Les mises en gardes des Etats-Unis (cf. ci-dessus) et de l’Europe (« Je vous recommande instamment de retirer (ces) deux projets de loi fondamentale », a écrit M. Barroso à Viktor Orban) suffiront-elles à faire reculer le pouvoir hongrois ? Rien n’est moins sûr. Et dans cette hypothèse, la Hongrie pourrait-elle demeurer au sein de l’UE alors que manifestement ses dernières réformes s’inscrivent contre le traité de l’union ?

Une certitude : cela ruinerait à terme toute tentative de mettre en place une politique économique et budgétaire commune au sein de l’union. Or celle-ci conditionne pour l’Allemagne la mise en œuvre des mesures destinées à lutter contre la crise de la dette souveraine dans la zone euro. La Hongrie est susceptible donc soit de sortir de la zone euro, soit d’en être éjectée. Dans le climat de tension qui s’en suivrait, ce pourrait être le véritable point de départ d’une fracture pouvant réintroduire en Europe un système d’alliances ou d’ententes semblable à celui ayant prévalu à la veille de la première guerre mondiale. Hypothèse hautement improbable ? Pour l’instant, l’isolement de la Hongrie pourrait le faire penser. Il suffirait que, l’approfondissement de la crise actuelle aidant, un autre dictateur accède au pouvoir en Europe pour tout se mette à bouger rapidement. C’est exactement cela que redoutait en septembre Jan Vincent-Rostowski, ministre des Finances polonais lorsque devant le parlement européen à Bruxelles il se confiait dans les termes suivants : « Si la zone euro se fissure, l'Union européenne ne sera pas capable de survivre, avec toutes les conséquences que l'on peut imaginer ». Il a ensuite révélé s'être récemment entretenu avec un ami banquier qui lui a fait part de sa crainte d'une « guerre au cours des dix prochaines années ». « Une guerre! Mesdames, messieurs ce sont les termes qu'il a employés », s'est exclamé M. Vincent-Rostowski, ajoutant que son interlocuteur s'était dit « inquiet » et avait « bien l'intention de demander la carte verte pour ses enfants pour les Etats-Unis ». Le même mois de septembre, Jean-Michel Quatrepoint, Journaliste et économiste, affirmait dans Libération : « A la longue, si rien ne se passe, si on continue à accumuler les déséquilibres, comme au début du XXe siècle, l'issue sera la même: la guerre ».N’est-ce pas ce que l’Europe continue à faire ?

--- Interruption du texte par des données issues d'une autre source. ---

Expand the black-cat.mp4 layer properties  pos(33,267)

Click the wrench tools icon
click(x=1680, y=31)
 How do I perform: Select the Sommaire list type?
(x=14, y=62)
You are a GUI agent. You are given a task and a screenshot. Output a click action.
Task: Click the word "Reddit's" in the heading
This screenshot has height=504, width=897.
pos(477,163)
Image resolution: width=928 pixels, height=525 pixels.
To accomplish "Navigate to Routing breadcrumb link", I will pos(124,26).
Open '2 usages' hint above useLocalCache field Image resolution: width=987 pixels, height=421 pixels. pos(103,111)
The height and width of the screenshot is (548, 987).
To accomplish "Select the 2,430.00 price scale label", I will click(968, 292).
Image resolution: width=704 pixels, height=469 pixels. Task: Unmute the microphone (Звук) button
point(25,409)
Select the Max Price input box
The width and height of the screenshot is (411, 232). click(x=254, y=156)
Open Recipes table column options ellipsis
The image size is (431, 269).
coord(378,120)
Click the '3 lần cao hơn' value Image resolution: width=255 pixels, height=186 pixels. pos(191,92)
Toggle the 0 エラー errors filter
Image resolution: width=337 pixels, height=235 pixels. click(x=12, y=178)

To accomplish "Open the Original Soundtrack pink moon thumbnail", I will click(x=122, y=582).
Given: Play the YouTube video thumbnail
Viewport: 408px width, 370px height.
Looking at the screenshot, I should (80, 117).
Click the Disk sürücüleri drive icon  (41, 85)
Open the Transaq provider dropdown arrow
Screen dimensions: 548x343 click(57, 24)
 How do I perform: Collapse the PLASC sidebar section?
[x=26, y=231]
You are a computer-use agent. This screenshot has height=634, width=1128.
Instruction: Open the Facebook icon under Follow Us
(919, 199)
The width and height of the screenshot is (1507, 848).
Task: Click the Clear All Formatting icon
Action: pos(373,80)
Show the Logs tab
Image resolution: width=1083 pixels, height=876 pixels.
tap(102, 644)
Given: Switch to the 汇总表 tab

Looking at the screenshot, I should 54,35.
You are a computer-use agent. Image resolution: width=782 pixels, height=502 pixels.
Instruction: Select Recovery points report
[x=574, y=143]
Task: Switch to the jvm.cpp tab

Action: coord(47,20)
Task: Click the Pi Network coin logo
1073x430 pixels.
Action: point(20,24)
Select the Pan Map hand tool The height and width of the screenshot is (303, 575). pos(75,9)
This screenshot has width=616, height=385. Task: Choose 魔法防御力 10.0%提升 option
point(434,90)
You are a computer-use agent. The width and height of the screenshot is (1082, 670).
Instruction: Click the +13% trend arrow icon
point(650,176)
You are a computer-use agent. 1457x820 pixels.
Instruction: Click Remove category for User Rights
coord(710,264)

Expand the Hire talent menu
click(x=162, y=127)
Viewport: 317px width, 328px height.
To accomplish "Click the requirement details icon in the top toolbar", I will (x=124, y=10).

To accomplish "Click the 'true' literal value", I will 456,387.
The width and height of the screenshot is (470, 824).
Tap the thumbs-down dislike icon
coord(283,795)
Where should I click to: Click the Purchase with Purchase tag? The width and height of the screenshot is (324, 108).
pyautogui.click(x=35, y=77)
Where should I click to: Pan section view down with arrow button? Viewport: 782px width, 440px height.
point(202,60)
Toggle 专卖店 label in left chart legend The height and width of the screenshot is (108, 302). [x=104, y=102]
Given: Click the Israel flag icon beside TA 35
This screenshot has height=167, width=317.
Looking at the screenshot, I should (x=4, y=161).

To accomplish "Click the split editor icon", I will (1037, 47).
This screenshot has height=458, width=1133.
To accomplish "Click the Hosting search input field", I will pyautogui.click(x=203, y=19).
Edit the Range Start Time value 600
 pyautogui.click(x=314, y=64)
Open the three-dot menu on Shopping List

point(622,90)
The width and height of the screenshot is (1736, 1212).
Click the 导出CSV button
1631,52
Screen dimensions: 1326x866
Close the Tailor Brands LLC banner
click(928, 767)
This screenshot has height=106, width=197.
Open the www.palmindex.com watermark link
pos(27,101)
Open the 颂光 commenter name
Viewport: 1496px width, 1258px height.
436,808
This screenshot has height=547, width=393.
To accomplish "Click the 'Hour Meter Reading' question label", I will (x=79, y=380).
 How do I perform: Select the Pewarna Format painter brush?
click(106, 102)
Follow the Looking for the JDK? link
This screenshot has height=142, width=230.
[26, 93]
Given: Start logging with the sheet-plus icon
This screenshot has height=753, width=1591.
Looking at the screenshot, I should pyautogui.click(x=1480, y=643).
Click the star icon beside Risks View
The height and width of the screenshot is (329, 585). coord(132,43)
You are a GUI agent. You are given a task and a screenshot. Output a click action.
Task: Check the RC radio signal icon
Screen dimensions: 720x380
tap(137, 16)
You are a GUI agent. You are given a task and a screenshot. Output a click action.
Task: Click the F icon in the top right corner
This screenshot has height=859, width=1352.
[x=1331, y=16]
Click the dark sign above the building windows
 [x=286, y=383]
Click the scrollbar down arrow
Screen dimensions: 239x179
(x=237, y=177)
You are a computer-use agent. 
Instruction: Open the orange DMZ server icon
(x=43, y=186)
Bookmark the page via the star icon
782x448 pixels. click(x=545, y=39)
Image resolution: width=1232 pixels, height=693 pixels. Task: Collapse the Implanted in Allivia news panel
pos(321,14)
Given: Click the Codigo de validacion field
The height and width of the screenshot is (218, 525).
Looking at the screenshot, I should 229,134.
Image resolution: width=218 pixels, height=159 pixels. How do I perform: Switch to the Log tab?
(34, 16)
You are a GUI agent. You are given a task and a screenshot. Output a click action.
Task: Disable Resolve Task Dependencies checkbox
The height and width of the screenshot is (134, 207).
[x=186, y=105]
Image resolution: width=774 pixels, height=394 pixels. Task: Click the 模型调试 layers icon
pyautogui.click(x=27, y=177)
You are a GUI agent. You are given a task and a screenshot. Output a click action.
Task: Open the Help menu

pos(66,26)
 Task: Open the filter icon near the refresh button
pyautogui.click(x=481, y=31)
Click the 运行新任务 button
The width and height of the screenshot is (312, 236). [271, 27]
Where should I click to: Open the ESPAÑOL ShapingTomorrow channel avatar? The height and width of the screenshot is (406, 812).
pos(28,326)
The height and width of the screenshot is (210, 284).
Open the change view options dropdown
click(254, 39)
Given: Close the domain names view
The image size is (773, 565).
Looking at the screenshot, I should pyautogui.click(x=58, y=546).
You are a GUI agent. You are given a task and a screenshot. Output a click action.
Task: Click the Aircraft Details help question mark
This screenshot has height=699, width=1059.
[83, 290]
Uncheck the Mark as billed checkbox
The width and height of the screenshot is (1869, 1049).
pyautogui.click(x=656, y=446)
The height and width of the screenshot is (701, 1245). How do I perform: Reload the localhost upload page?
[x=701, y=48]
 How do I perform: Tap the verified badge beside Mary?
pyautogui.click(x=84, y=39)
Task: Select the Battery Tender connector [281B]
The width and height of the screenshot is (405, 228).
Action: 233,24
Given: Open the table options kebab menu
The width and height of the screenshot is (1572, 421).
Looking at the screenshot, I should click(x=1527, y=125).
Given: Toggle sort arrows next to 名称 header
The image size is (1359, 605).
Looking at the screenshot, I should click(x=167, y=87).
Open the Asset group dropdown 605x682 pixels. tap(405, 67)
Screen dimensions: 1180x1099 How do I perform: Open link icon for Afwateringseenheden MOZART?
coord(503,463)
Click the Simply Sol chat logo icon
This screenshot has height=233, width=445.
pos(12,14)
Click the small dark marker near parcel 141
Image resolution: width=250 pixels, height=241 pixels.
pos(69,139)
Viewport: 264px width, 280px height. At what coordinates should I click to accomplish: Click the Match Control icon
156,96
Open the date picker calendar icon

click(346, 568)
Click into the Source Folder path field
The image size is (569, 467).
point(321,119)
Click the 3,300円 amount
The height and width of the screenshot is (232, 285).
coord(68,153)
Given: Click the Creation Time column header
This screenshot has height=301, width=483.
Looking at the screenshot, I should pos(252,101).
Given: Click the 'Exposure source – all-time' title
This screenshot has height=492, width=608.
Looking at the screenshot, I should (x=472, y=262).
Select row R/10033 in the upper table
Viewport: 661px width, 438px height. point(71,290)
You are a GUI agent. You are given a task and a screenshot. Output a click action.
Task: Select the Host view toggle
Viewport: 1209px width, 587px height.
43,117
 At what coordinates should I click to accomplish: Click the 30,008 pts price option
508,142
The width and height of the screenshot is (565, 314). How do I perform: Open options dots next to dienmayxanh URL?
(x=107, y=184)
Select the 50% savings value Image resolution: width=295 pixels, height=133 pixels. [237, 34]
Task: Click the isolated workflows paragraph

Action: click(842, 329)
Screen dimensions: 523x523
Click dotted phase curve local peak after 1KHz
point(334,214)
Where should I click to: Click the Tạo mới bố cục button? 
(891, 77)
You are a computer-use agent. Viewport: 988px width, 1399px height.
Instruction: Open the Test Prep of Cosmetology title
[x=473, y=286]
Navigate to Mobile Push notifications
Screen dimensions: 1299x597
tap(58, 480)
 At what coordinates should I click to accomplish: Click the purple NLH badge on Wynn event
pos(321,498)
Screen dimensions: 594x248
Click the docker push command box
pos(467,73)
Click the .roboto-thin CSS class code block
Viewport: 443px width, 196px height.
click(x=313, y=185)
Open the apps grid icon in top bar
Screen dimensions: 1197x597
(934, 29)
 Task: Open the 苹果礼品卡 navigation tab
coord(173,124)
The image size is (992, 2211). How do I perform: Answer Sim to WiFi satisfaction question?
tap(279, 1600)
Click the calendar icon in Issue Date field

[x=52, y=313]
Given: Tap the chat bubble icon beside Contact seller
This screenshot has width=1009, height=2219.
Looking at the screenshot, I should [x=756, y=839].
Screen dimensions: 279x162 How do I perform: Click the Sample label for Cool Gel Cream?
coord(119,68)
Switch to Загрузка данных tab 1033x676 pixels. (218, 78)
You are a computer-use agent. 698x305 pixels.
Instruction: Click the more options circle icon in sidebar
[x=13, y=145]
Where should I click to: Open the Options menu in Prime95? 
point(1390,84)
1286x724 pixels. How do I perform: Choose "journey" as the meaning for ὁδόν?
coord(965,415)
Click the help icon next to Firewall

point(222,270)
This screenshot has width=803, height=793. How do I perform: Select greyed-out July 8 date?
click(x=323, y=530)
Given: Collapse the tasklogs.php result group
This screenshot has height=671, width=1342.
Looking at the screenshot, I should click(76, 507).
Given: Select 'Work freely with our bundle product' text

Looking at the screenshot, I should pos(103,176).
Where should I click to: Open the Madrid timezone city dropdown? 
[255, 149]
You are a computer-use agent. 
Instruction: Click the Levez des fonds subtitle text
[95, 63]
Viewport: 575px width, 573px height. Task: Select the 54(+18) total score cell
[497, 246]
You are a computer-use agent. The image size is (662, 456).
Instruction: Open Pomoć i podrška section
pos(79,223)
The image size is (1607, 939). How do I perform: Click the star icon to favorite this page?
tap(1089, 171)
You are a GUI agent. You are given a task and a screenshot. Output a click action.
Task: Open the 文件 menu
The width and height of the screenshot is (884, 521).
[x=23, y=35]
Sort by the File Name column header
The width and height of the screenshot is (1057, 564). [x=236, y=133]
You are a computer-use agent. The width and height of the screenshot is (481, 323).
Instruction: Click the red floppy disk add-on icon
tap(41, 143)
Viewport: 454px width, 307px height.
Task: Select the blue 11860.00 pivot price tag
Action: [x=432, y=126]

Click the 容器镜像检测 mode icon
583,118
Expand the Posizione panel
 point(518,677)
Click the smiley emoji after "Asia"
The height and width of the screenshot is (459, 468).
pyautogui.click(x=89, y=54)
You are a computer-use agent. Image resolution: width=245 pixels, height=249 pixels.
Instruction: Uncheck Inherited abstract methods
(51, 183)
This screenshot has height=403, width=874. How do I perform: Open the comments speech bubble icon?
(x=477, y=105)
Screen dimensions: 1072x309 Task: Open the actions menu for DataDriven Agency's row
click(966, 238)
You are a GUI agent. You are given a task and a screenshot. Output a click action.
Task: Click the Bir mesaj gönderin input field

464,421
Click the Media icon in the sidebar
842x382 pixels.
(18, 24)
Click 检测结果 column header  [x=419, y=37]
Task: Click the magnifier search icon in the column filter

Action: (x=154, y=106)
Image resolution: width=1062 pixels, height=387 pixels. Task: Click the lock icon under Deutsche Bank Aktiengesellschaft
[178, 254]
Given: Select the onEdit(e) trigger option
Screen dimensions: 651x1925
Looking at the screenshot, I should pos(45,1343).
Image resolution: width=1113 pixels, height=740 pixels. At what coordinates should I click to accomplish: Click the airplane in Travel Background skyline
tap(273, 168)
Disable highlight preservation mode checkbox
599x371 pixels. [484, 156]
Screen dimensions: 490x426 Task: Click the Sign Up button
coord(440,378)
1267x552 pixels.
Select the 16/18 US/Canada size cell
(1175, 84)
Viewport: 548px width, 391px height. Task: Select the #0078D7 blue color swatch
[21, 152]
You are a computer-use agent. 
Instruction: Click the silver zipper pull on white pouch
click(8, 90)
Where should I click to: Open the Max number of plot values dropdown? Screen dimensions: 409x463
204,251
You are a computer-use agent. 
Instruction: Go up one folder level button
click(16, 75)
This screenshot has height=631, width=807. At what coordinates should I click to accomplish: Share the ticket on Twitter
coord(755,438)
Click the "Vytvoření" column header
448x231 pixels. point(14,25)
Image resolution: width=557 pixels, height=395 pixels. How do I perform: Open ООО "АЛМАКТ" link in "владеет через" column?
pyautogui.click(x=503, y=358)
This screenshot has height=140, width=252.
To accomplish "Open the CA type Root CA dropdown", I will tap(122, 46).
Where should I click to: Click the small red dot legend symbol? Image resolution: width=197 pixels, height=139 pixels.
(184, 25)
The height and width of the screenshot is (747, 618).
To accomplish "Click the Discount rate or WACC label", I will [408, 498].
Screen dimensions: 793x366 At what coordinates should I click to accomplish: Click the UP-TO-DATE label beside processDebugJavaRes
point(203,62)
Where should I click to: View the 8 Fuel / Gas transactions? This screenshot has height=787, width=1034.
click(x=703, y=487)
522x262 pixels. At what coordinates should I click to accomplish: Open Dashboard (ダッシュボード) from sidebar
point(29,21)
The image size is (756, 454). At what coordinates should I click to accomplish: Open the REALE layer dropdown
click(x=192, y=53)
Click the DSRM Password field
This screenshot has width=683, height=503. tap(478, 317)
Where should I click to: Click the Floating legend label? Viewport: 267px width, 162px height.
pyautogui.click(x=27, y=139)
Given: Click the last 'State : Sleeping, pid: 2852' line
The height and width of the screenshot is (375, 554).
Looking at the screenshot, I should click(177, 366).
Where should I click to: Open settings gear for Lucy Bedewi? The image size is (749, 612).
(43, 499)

[1] Selon Wikipédia, « La politique libérale appliquée en Fédération de Russie de 1991 à 1999 fut aussi caractérisée par la mise en coupe réglée des ressources économiques héritées de l'époque soviétique au bénéfice exclusif d'intérêts particuliers, les fonds ainsi divertis ayant été recyclés dans le système bancaire occidental ».